Al descender de la aeronave, Mario José Rivera Espinoza y William Alberto Herrera eran esperados por varios familiares, que al enterarse de la no aparición de los pescadores estallaron en llanto y se fundieron en abrazos.

María de la Cruz Espinoza, hermana del capitán de la embarcación, dijo que la búsqueda aérea era la única esperanza de conocer acerca de la suerte de los cinco pescadores, pero a su juicio, no hay nada que hacer.

Daisy Rivera, hermana de los Rivera Jirón, dijo que cobija la ilusión de que sus familiares están vivos y hayan sido rescatados por una embarcación que pudo haberlos trasladado a otro país, por lo que requieren información de la Fuerza Naval de países centroamericanos y México.

Igual sentimiento tiene Ángela Zeas Jirón, también hermana de los tres pescadores Rivera Jirón, quien presiente que éstos están vivos y en cualquier momento aparecerán, aunque cada día que transcurre su desesperanza aumenta porque sus parientes tienen nueve días de estar desaparecidos.

Eran único sostén

“A lo mejor están en alguna isla o un barco se los llevó, Dios quiera”, dijo Clementina Jirón, madre los tres jóvenes y suegra del capitán de la lancha.

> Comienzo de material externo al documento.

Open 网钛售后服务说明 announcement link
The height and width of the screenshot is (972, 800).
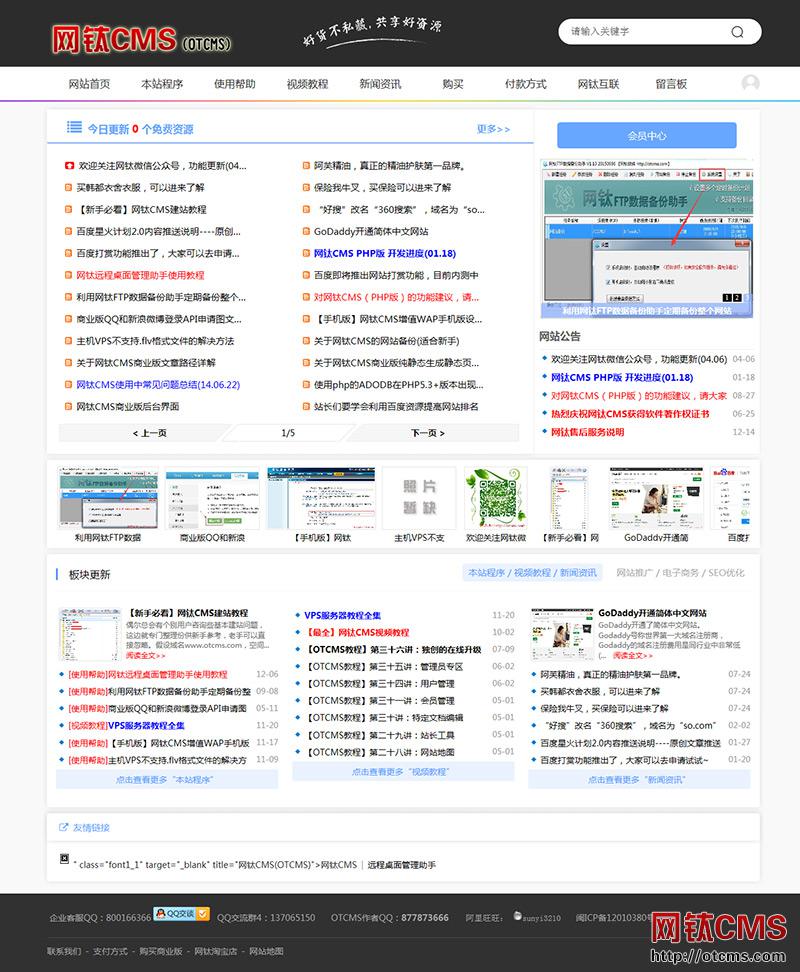click(x=587, y=432)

Su esposo, Mario José Rivera Espinoza, aseguró que sus hijos eran el único sostén de la familia, por lo que están en el desamparo, y esperan que el Creador, haga el milagro para que regresen con vida.

“El martes que salieron los vientos estaban calmos, al siguiente día arreciaron y fueron arrastrados. El motor de la lancha estaba malo y los flotadores rajados.

Ellos sabían del riesgo, pero la necesidad los obligó a penetrar al mar exactamente en el sitio Guachimango, cerca de Mechapa, donde se consigue el mejor pescado para la venta. Varios pescadores los vieron por última vez la noche del miércoles, después no hemos sabido nada. “A lo mejor están vivos, y si perecieron que se haga la voluntad de Dios”, expresó el adolorido progenitor.

William Alberto Herrera reafirmó que la lancha “Salmo 21” estaba en mal estado y adelante del sitio marítimo “La Cabrillera”, en las profundidades del Océano Pacífico, los vientos arrastraron a los cinco pescadores que llevaban recipientes con agua y una boya. Confirmó que varios pescadores únicamente encontraron un saco con hielo a 40 millas náuticas de Jiquilillo.

“Si el mar los sumergió hubiesen flotado al igual que la lancha (una chalupa de 24 pies y dos metros de ancho), lo extraño es que no hay rastros, por lo que existe la posibilidad que una embarcación los rescató”, afirmó.

Mantendrán comunicación con Naval de El Salvador y Guatemala
El capitán de navío Juan Francisco Gutiérrez Espinoza, jefe del Distrito Naval del Pacífico, informó a EL NUEVO DIARIO que mientras tengan recursos mantendrán la búsqueda con el guardacostas “Cacique Agateyte” y varias lanchas rápidas.